The burbot is a fish that may be familiar to many readers of this blog. This handsome creature is a close relative of cod and haddock, and is the only member of the Gadiformes (the ‘cod-like’ fish) found in freshwater. Many anglers have encountered burbot when ice fishing for lake trout. While they are not a highly sought after game-fish, they are a tenacious predator and are capable of eating fish that are nearly as large as themselves.
Interestingly, burbot are one of the few species in Canada that spawn in mid-winter, underneath lake ice. Because of this, very little is known about their reproductive ecology, and it has been challenging to prevent burbot declines because of this limited knowledge. One important question about mid-winter breeding is how male and female burbot find one another. In mid-winter lakes are dark (because of ice cover) and very cold, which means that searching for mates is challenging and energetically costly.
A recent study from a group of Canadian and Scottish researchers has found that burbot actually sing to attract mates during the breeding season. The researchers took adult burbot from the wild and kept them in a artificial under-ice enclosure that was fitted with underwater microphones. They found that burbot make a suite of different sounds, and that they probably use a drumming muscle that is attached to their swim bladder in order to do so.
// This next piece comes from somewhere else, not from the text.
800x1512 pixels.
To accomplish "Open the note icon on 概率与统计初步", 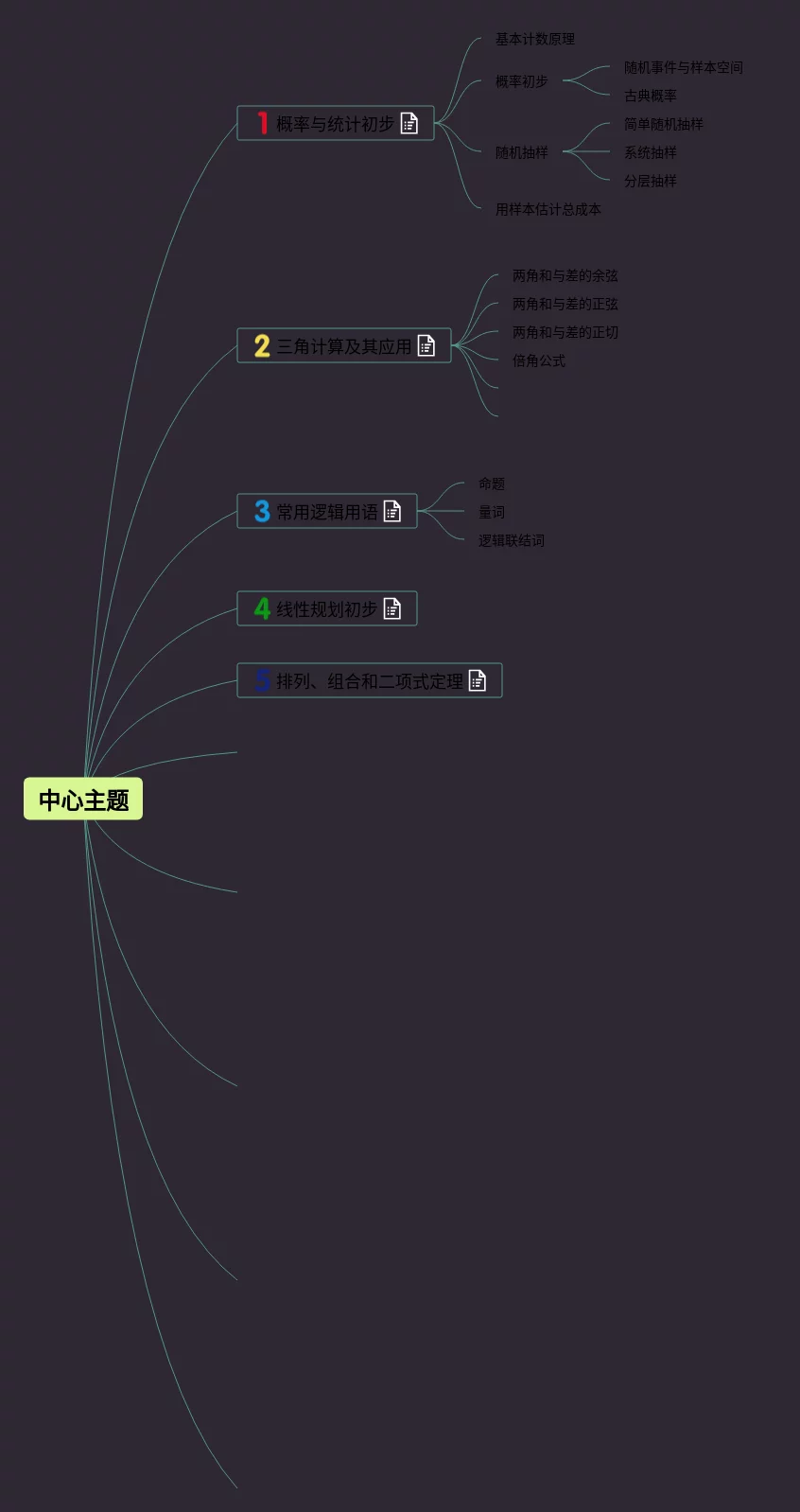I will coord(409,124).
Burbot drumming muscles increase in size during the breeding season, and males have larger muscles than females, suggesting that males do most of the singing.
Singing to attract a mate may be a clever adaptation to breeding in a low light environment, and is yet another interesting characteristic of a very cool fish. It also suggests that noise disturbance, for example from industrial activity, could disrupt burbot reproduction. As a result, burbot conservation may depend on limiting noise pollution during winter in freshwater ecosystems.
Citation PA Cott et al. 2014. Song of the burbot: Under-ice acoustic signaling by a freshwater gadoid fish. Journal of Great Lakes Research 40:435-440.